Image of top                                        


and teal cardigan on top 


Final weight of the top is 150g. 

It used so little of the fancy yarn I have enough for probably a long sleeved top like this or jacket or skirt in which case it would work as a dress. So more nice decisions to make. 

I learnt a lot from doing this and it feels like the tip of an iceberg to another area of machine knitting to enjoy.

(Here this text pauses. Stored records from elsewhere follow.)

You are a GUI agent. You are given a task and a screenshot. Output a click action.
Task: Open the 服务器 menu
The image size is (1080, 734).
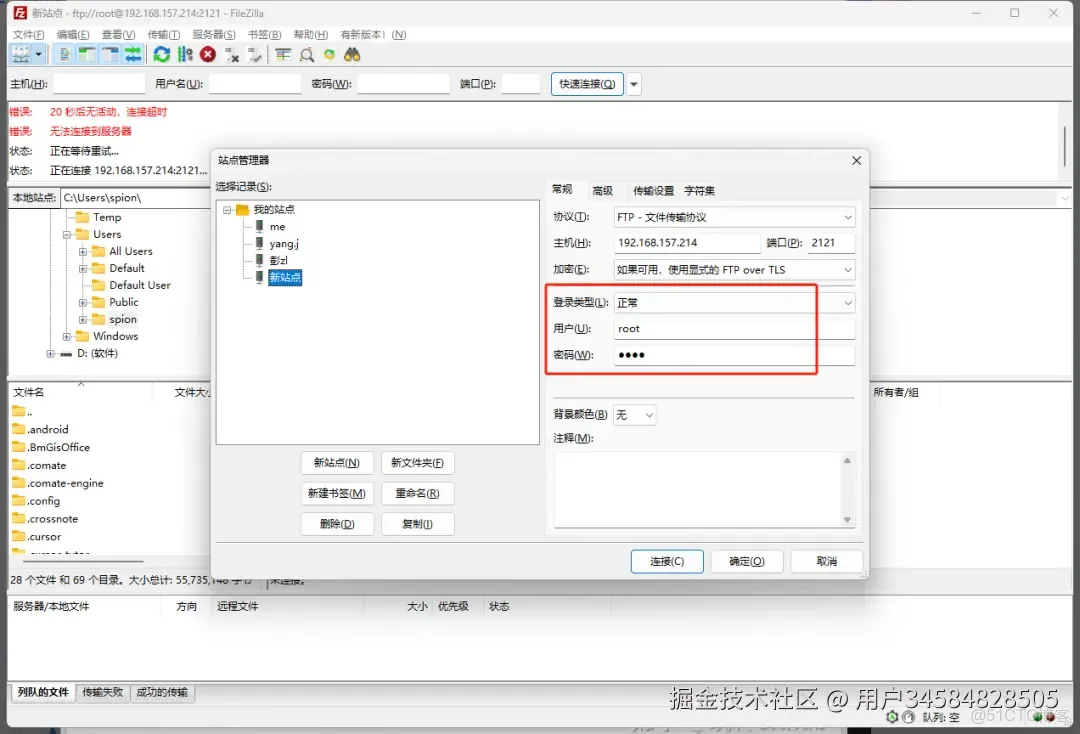pos(213,33)
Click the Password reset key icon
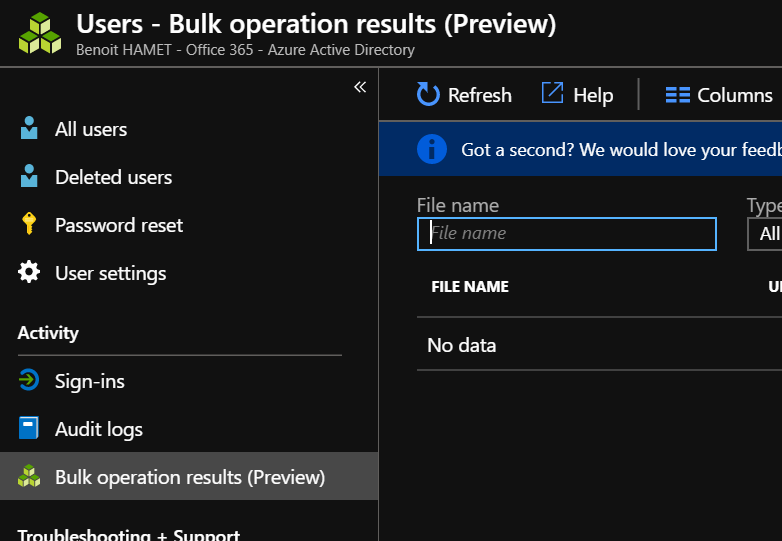This screenshot has height=541, width=782. 29,225
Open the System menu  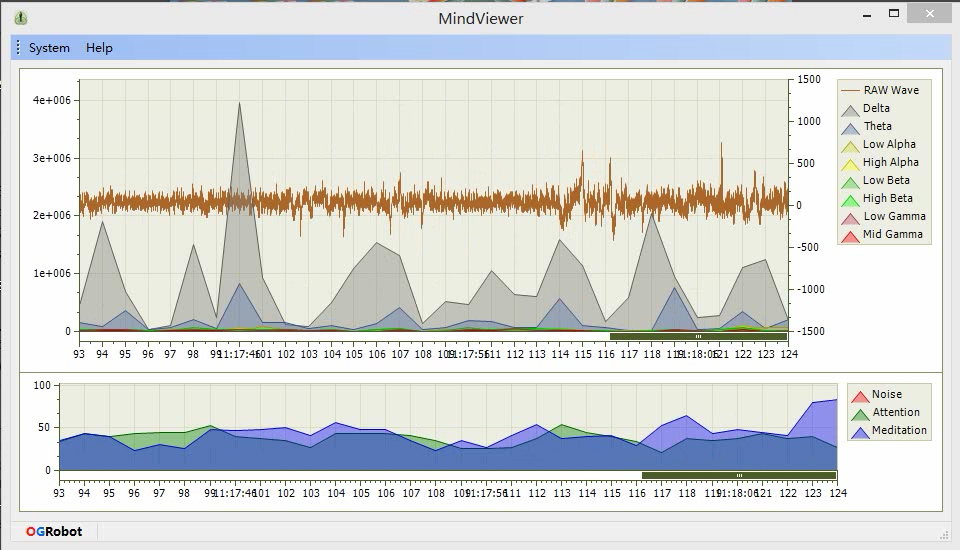click(49, 48)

  1. Metropolitan Knitting, Cheshire was such a great place to live near. Unfortunately it is no longer running courses and you will need to check to see if it is still selling yarn. 
  2. Audrey’s book that I refer too, is called Create With Knitweave. Unfortunately it is out of print and virtually impossible to find a copy now. 
  3. I believe ‘lockdown’ is a small sacrifice to make in this war to save lives. My relatives made far greater sacrifices. My grandfather was in the trenches and prisoner of war camps in the First World War; recent documentaries for the VE celebrations have highlighted the sacrifices made by my parent’s generation for six long years and both my son and daughter in law are front line medical staff currently. I do find it difficult when some people presently are trying the bend the rules, failing to understand the severity of the situation the world faces now and unable to do ‘their’ bit! 

1 comment:

  1. I was fortunate to attend classes in South Africa once a month for over two years in the 1980's given by one of her tutors. I now prefer to knitweave over knitting on the machine.